Officials warn that deciphering any pattern in tornado activity is complex since the formal record only dates back about seven decades and the weather service does not release its final monthly incident tallies until 75 days after each month has ended. But, while scientists cannot say with certainty that a causal link exists between warming temperatures and tornado activity, they have acknowledged that climate change could influence and possibly exacerbate the atmospheric conditions necessary for a tornado to occur. 

Scientists at NOAA said human-caused climate change could play a role in "changes in tornado activity" in a 2019 report assessing their relationship. The report noted that tornado activity depends mainly on "the strength of atmospheric instability" and "vertical wind shear, which provides the necessary rotation for tornadic thunderstorms." Temperature variations linked to climate change influence both of those things, the scientists said.

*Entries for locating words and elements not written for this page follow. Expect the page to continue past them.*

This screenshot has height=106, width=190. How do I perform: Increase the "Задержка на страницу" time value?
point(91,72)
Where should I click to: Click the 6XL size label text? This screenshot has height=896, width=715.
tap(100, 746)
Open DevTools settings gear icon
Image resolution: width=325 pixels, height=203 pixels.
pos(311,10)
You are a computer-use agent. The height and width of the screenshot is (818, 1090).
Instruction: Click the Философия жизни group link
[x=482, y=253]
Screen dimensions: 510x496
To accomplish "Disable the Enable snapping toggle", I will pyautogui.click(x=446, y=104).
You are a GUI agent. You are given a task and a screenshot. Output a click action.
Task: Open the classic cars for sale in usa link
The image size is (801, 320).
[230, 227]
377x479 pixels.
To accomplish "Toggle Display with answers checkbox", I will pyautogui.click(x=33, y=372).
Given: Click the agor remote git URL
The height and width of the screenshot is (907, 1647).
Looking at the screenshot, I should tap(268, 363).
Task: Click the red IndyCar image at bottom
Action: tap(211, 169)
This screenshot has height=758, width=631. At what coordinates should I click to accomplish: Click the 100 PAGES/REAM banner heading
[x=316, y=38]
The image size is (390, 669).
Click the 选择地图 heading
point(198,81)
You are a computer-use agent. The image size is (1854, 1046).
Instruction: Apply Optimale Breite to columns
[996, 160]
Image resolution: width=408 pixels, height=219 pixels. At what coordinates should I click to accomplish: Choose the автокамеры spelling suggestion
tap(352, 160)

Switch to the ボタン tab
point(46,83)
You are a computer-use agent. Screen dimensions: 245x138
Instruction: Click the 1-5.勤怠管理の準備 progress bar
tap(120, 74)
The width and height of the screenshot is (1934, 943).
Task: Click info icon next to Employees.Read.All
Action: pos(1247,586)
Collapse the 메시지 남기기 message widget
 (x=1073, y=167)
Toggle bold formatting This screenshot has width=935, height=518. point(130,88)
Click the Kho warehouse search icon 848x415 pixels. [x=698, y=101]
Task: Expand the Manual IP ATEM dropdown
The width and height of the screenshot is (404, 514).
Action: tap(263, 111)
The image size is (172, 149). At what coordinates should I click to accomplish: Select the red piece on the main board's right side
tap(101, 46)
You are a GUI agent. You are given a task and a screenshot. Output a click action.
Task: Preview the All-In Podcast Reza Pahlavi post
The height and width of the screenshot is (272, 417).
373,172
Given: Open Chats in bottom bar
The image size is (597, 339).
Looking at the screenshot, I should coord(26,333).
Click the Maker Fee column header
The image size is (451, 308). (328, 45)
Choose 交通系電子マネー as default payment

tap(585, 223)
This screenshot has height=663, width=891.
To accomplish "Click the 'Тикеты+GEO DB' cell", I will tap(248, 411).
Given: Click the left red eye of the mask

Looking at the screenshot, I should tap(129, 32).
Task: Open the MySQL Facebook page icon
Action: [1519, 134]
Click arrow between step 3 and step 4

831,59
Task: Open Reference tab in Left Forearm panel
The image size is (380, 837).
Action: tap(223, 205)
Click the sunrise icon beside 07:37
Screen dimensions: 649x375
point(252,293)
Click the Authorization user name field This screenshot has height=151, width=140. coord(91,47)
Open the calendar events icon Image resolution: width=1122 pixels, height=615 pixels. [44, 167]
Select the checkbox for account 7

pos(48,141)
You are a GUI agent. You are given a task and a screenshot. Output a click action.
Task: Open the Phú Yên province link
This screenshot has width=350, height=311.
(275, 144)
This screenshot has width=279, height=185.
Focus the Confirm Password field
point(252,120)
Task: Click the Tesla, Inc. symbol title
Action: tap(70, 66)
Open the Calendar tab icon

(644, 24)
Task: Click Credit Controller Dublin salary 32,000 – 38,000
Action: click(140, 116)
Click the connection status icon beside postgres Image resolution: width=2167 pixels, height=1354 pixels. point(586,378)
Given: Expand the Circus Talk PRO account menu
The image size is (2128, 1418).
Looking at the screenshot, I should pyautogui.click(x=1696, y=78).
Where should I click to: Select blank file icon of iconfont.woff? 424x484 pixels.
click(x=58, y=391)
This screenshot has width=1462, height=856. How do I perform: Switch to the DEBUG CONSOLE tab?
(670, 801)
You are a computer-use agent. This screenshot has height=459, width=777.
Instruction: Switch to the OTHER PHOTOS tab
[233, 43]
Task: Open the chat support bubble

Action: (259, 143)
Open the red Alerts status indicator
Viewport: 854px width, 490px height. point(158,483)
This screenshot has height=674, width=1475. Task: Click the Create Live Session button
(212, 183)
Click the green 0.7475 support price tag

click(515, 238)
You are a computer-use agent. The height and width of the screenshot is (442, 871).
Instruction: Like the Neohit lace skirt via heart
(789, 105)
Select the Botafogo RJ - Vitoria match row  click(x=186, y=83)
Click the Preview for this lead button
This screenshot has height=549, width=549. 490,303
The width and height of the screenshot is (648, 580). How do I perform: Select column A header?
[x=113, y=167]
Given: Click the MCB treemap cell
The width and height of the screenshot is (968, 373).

"While early indications suggested a likely tug-of-war between these two mechanisms, recent studies have shown an overall increase in the projected number of days where sufficient instability and wind shear occur in tandem," they wrote in the report.

Results of a more recent study published by the Bulletin of the American Meteorological Society in January found that warming climates could contribute to more frequent supercell thunderstorms in the future, which may occur outside of the traditional storm season. Since intense supercell storms can produce a range of severe weather events, including tornadoes, the study's authors said its results "suggest the potential for more significant tornadoes, hail, and extreme rainfall that, when combined with an increasingly vulnerable society, may produce disastrous consequences."